● EXERCISE: Turn the records below, from the line containing "Reply to Barbosa's tweet" through the line containing "Screen dimensions: 690x293 (402, 135)", into a Markdown table with the columns Row and Entry. Number each line in Row, put the line itself in Entry, and skip any blank lines.
%%
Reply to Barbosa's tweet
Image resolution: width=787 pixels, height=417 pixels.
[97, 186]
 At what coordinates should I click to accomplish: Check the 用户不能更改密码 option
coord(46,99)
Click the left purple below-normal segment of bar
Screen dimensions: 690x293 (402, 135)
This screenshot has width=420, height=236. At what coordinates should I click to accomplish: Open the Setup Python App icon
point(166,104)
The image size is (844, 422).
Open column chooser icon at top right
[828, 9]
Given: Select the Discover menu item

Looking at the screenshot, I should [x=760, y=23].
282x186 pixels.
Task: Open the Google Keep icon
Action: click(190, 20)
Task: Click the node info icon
%%
%%
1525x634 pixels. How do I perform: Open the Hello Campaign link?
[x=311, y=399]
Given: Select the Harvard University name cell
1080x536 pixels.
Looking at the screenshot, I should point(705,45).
%%
● RESPONSE TO THE EXERCISE:
| Row | Entry |
|---|---|
| 1 | Reply to Barbosa's tweet |
| 2 | Image resolution: width=787 pixels, height=417 pixels. |
| 3 | [97, 186] |
| 4 |  At what coordinates should I click to accomplish: Check the 用户不能更改密码 option |
| 5 | coord(46,99) |
| 6 | Click the left purple below-normal segment of bar |
| 7 | Screen dimensions: 690x293 (402, 135) |